Physical Computing is an approach to computer-human interaction design that starts by considering how humans express themselves physically. Computer interface design instruction often takes the computer hardware for given — namely, that there is a keyboard, a screen, speakers, and a mouse or trackpad or touchscreen — and concentrates on teaching the software necessary to design within those boundaries. In physical computing, we take the human body and its capabilities as the starting point, and attempt to design interfaces, both software and hardware, that can sense and respond to what humans can physically do. Starting with a person’s capabilities requires an understanding of how a computer can sense physical action. When we act, we cause changes in various forms of energy. Speech generates the air pressure waves that are sound. Gestures change the flow of light and heat in a space. Electronic sensors can convert these energy changes into changing electronic signals that can be read and interpreted by computers. In physical computing, we learn how to connect sensors to the simplest of computers, called microcontrollers, in order to read these changes and interpret them as actions. Finally, we learn how microcontrollers communicate with other computers in order to connect physical action with multimedia displays.
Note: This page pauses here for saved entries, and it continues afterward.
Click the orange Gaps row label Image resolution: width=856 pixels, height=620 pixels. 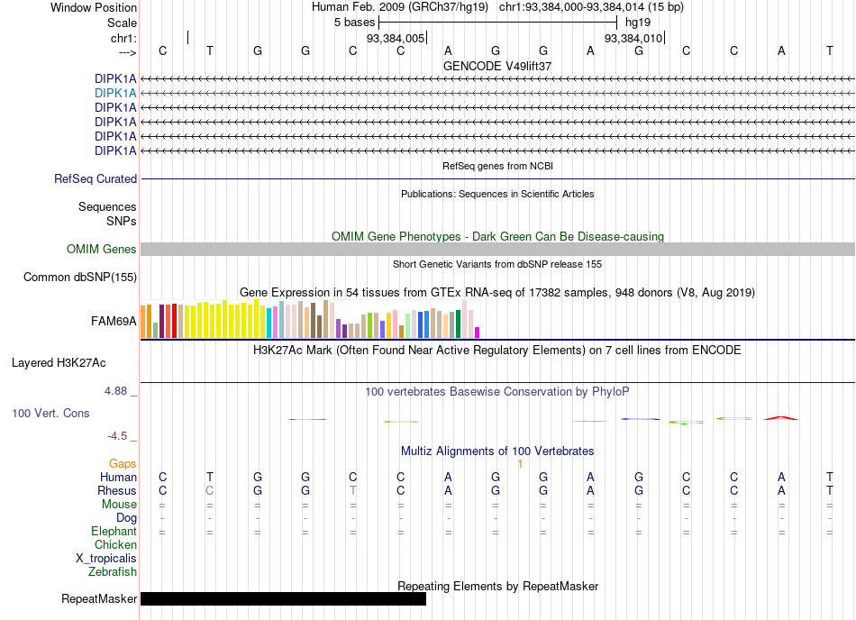coord(123,463)
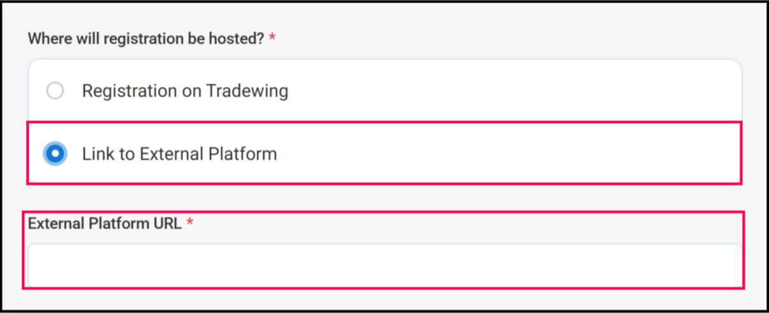Viewport: 769px width, 313px height.
Task: Click the "Registration on Tradewing" option label
Action: point(185,91)
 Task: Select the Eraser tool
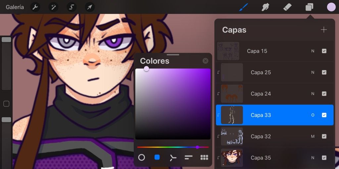click(x=287, y=7)
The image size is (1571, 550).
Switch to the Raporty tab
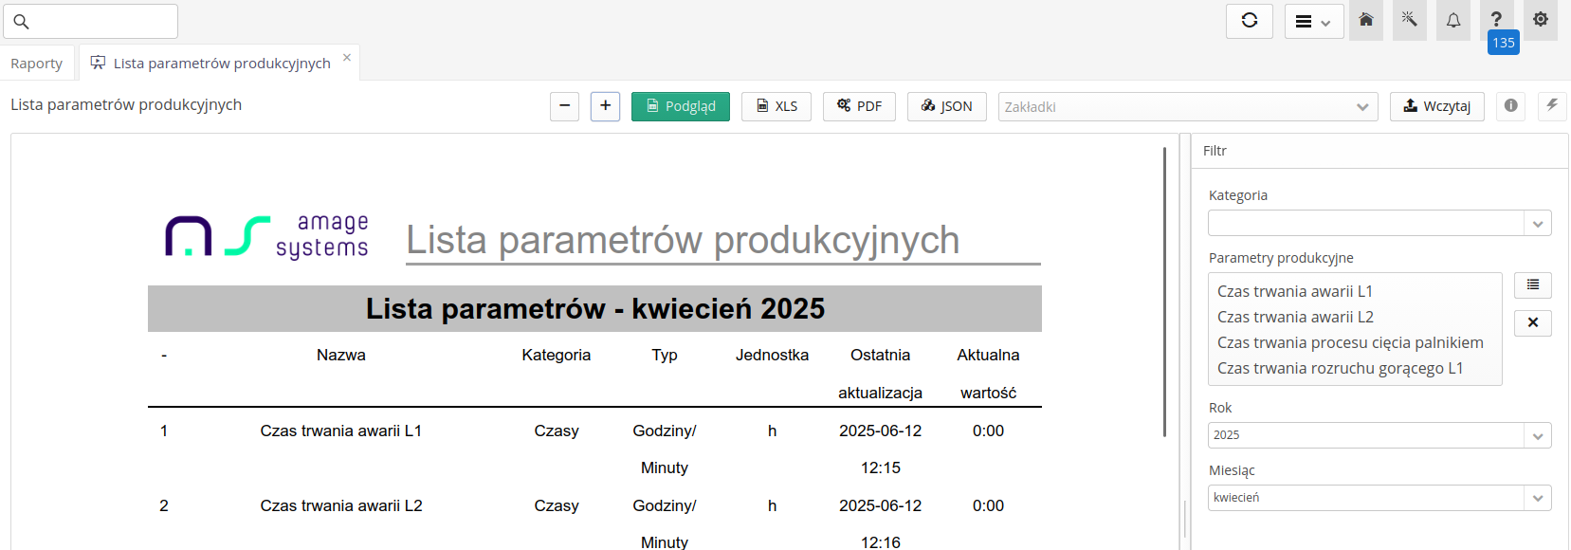[x=37, y=64]
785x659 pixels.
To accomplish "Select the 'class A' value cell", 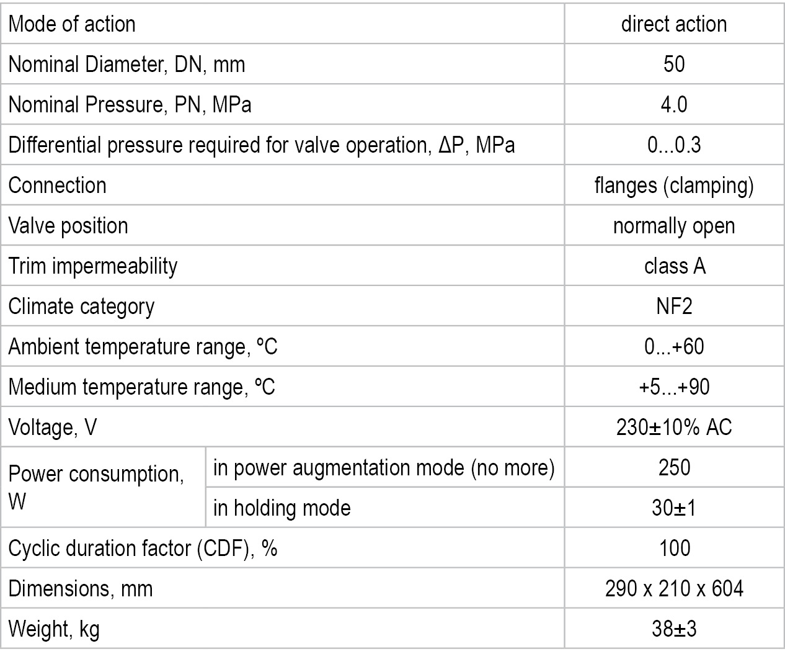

Physical computing takes a hands-on approach, which means that you spend a lot of time building circuits, soldering, writing programs, building structures to hold sensors and controls, and figuring out how best to make all of these things relate to a person’s expression.
Examples in art and design
1. Jürg Lehni: Robotic chalk-drawing machine, Viktor.
2. David Bowen: Tele-Present Water, Tele-Kinetic Installation.
3. “Vending Machine” – Ellie Harrison
4. Georg Reil & Kathy Scheuring – Fine Collection of Curious Objects, Sound Sculptures.